(Stored data entries)
——————————
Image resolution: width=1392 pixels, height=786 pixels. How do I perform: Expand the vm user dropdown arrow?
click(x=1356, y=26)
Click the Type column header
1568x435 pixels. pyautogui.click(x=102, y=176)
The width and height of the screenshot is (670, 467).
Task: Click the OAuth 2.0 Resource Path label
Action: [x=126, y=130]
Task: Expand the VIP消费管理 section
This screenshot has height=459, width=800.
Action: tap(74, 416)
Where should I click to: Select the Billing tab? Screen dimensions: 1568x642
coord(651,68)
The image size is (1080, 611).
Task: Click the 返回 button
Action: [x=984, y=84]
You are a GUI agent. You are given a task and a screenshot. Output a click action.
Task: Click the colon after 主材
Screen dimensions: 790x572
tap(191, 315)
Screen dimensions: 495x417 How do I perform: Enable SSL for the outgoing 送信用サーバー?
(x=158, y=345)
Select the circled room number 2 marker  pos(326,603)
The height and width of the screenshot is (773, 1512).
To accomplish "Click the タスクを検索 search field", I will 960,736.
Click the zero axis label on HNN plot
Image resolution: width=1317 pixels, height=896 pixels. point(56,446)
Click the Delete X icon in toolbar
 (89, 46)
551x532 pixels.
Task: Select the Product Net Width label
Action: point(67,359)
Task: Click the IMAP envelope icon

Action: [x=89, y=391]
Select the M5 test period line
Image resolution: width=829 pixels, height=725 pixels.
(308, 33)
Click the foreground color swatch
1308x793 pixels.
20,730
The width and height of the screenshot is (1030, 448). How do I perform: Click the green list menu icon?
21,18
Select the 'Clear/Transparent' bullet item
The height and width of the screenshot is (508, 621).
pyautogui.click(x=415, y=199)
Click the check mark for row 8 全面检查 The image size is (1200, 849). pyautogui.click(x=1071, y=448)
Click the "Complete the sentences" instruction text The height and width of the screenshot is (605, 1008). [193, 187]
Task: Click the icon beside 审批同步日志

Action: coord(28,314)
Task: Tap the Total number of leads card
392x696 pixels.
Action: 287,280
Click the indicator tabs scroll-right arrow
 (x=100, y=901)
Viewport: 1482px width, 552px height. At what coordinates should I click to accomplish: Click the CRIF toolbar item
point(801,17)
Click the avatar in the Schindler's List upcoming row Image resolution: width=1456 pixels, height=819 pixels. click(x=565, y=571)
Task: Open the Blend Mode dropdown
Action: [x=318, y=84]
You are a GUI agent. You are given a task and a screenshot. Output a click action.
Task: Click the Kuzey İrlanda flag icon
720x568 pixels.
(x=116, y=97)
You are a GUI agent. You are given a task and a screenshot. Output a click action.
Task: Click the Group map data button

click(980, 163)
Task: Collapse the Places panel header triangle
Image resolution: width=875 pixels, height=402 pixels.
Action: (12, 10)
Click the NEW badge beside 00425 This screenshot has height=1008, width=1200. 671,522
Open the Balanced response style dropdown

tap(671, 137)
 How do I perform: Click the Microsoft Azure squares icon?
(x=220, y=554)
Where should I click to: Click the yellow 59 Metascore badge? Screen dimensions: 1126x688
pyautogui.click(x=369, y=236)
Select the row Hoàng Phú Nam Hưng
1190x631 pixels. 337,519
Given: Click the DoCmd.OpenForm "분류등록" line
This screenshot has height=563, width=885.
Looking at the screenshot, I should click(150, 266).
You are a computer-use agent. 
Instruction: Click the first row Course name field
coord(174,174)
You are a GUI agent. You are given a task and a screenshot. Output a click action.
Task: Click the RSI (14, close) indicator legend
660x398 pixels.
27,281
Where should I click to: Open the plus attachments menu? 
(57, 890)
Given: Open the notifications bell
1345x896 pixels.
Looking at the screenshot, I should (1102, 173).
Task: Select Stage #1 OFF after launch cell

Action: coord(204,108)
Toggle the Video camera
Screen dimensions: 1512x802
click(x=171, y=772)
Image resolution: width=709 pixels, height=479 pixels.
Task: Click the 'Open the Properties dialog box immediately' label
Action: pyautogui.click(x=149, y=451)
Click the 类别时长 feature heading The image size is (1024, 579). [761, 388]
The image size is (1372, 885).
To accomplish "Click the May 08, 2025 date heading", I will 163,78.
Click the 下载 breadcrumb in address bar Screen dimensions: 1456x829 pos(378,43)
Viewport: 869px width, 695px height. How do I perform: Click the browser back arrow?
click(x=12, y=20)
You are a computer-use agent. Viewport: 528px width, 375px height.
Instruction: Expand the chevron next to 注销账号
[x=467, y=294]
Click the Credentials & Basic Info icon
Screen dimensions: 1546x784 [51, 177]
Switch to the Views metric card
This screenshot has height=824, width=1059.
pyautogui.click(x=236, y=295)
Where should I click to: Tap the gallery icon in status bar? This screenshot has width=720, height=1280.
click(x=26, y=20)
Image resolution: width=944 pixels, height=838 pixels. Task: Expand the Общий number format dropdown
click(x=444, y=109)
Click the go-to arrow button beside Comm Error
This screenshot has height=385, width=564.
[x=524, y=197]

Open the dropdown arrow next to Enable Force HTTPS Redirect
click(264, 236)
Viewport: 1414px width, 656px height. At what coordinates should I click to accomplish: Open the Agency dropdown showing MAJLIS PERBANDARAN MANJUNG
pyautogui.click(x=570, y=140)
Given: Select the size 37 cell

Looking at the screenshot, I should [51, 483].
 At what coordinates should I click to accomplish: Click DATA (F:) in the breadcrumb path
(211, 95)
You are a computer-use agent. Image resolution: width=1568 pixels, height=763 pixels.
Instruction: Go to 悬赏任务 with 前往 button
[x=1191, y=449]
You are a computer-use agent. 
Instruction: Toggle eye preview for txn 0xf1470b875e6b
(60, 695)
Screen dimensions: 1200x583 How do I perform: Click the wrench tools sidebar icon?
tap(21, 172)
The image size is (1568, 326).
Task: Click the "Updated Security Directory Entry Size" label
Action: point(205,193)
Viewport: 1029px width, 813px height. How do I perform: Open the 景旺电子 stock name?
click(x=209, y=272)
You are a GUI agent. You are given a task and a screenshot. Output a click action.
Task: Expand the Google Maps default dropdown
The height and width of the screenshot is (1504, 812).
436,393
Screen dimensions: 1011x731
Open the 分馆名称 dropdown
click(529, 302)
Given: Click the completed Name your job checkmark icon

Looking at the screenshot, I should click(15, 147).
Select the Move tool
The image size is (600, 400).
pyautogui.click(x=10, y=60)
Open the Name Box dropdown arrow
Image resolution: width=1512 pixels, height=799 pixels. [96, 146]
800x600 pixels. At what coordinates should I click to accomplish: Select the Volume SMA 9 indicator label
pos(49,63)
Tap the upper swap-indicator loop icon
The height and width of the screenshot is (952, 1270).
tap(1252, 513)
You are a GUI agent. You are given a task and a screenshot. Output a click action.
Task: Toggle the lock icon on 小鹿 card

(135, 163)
——————————
What you are asked to do:
Transcribe the data word for word.

Expected answer:
Image resolution: width=1392 pixels, height=786 pixels. How do I perform: Expand the vm user dropdown arrow?
click(x=1356, y=26)
Click the Type column header
1568x435 pixels. pyautogui.click(x=102, y=176)
The width and height of the screenshot is (670, 467).
Task: Click the OAuth 2.0 Resource Path label
Action: [x=126, y=130]
Task: Expand the VIP消费管理 section
This screenshot has height=459, width=800.
Action: tap(74, 416)
Where should I click to: Select the Billing tab? Screen dimensions: 1568x642
coord(651,68)
The image size is (1080, 611).
Task: Click the 返回 button
Action: [x=984, y=84]
You are a GUI agent. You are given a task and a screenshot. Output a click action.
Task: Click the colon after 主材
Screen dimensions: 790x572
tap(191, 315)
Screen dimensions: 495x417 How do I perform: Enable SSL for the outgoing 送信用サーバー?
(x=158, y=345)
Select the circled room number 2 marker  pos(326,603)
The height and width of the screenshot is (773, 1512).
To accomplish "Click the タスクを検索 search field", I will 960,736.
Click the zero axis label on HNN plot
Image resolution: width=1317 pixels, height=896 pixels. point(56,446)
Click the Delete X icon in toolbar
 (89, 46)
551x532 pixels.
Task: Select the Product Net Width label
Action: point(67,359)
Task: Click the IMAP envelope icon

Action: [x=89, y=391]
Select the M5 test period line
Image resolution: width=829 pixels, height=725 pixels.
(308, 33)
Click the foreground color swatch
1308x793 pixels.
20,730
The width and height of the screenshot is (1030, 448). How do I perform: Click the green list menu icon?
21,18
Select the 'Clear/Transparent' bullet item
The height and width of the screenshot is (508, 621).
pyautogui.click(x=415, y=199)
Click the check mark for row 8 全面检查 The image size is (1200, 849). pyautogui.click(x=1071, y=448)
Click the "Complete the sentences" instruction text The height and width of the screenshot is (605, 1008). [193, 187]
Task: Click the icon beside 审批同步日志

Action: coord(28,314)
Task: Tap the Total number of leads card
392x696 pixels.
Action: 287,280
Click the indicator tabs scroll-right arrow
 (x=100, y=901)
Viewport: 1482px width, 552px height. At what coordinates should I click to accomplish: Click the CRIF toolbar item
point(801,17)
Click the avatar in the Schindler's List upcoming row Image resolution: width=1456 pixels, height=819 pixels. click(x=565, y=571)
Task: Open the Blend Mode dropdown
Action: [x=318, y=84]
You are a GUI agent. You are given a task and a screenshot. Output a click action.
Task: Click the Kuzey İrlanda flag icon
720x568 pixels.
(x=116, y=97)
You are a GUI agent. You are given a task and a screenshot. Output a click action.
Task: Click the Group map data button

click(980, 163)
Task: Collapse the Places panel header triangle
Image resolution: width=875 pixels, height=402 pixels.
Action: (12, 10)
Click the NEW badge beside 00425 This screenshot has height=1008, width=1200. 671,522
Open the Balanced response style dropdown

tap(671, 137)
 How do I perform: Click the Microsoft Azure squares icon?
(x=220, y=554)
Where should I click to: Click the yellow 59 Metascore badge? Screen dimensions: 1126x688
pyautogui.click(x=369, y=236)
Select the row Hoàng Phú Nam Hưng
1190x631 pixels. 337,519
Given: Click the DoCmd.OpenForm "분류등록" line
This screenshot has height=563, width=885.
Looking at the screenshot, I should click(150, 266).
You are a computer-use agent. 
Instruction: Click the first row Course name field
coord(174,174)
You are a GUI agent. You are given a task and a screenshot. Output a click action.
Task: Click the RSI (14, close) indicator legend
660x398 pixels.
27,281
Where should I click to: Open the plus attachments menu? 
(57, 890)
Given: Open the notifications bell
1345x896 pixels.
Looking at the screenshot, I should (1102, 173).
Task: Select Stage #1 OFF after launch cell

Action: coord(204,108)
Toggle the Video camera
Screen dimensions: 1512x802
click(x=171, y=772)
Image resolution: width=709 pixels, height=479 pixels.
Task: Click the 'Open the Properties dialog box immediately' label
Action: pyautogui.click(x=149, y=451)
Click the 类别时长 feature heading The image size is (1024, 579). [761, 388]
The image size is (1372, 885).
To accomplish "Click the May 08, 2025 date heading", I will 163,78.
Click the 下载 breadcrumb in address bar Screen dimensions: 1456x829 pos(378,43)
Viewport: 869px width, 695px height. How do I perform: Click the browser back arrow?
click(x=12, y=20)
You are a computer-use agent. Viewport: 528px width, 375px height.
Instruction: Expand the chevron next to 注销账号
[x=467, y=294]
Click the Credentials & Basic Info icon
Screen dimensions: 1546x784 [51, 177]
Switch to the Views metric card
This screenshot has height=824, width=1059.
pyautogui.click(x=236, y=295)
Where should I click to: Tap the gallery icon in status bar? This screenshot has width=720, height=1280.
click(x=26, y=20)
Image resolution: width=944 pixels, height=838 pixels. Task: Expand the Общий number format dropdown
click(x=444, y=109)
Click the go-to arrow button beside Comm Error
This screenshot has height=385, width=564.
[x=524, y=197]

Open the dropdown arrow next to Enable Force HTTPS Redirect
click(264, 236)
Viewport: 1414px width, 656px height. At what coordinates should I click to accomplish: Open the Agency dropdown showing MAJLIS PERBANDARAN MANJUNG
pyautogui.click(x=570, y=140)
Given: Select the size 37 cell

Looking at the screenshot, I should [51, 483].
 At what coordinates should I click to accomplish: Click DATA (F:) in the breadcrumb path
(211, 95)
You are a computer-use agent. Image resolution: width=1568 pixels, height=763 pixels.
Instruction: Go to 悬赏任务 with 前往 button
[x=1191, y=449]
You are a computer-use agent. 
Instruction: Toggle eye preview for txn 0xf1470b875e6b
(60, 695)
Screen dimensions: 1200x583 How do I perform: Click the wrench tools sidebar icon?
tap(21, 172)
The image size is (1568, 326).
Task: Click the "Updated Security Directory Entry Size" label
Action: point(205,193)
Viewport: 1029px width, 813px height. How do I perform: Open the 景旺电子 stock name?
click(x=209, y=272)
You are a GUI agent. You are given a task and a screenshot. Output a click action.
Task: Expand the Google Maps default dropdown
The height and width of the screenshot is (1504, 812).
436,393
Screen dimensions: 1011x731
Open the 分馆名称 dropdown
click(529, 302)
Given: Click the completed Name your job checkmark icon

Looking at the screenshot, I should click(15, 147).
Select the Move tool
The image size is (600, 400).
pyautogui.click(x=10, y=60)
Open the Name Box dropdown arrow
Image resolution: width=1512 pixels, height=799 pixels. [96, 146]
800x600 pixels. At what coordinates should I click to accomplish: Select the Volume SMA 9 indicator label
pos(49,63)
Tap the upper swap-indicator loop icon
The height and width of the screenshot is (952, 1270).
tap(1252, 513)
You are a GUI agent. You are given a task and a screenshot. Output a click action.
Task: Toggle the lock icon on 小鹿 card

(135, 163)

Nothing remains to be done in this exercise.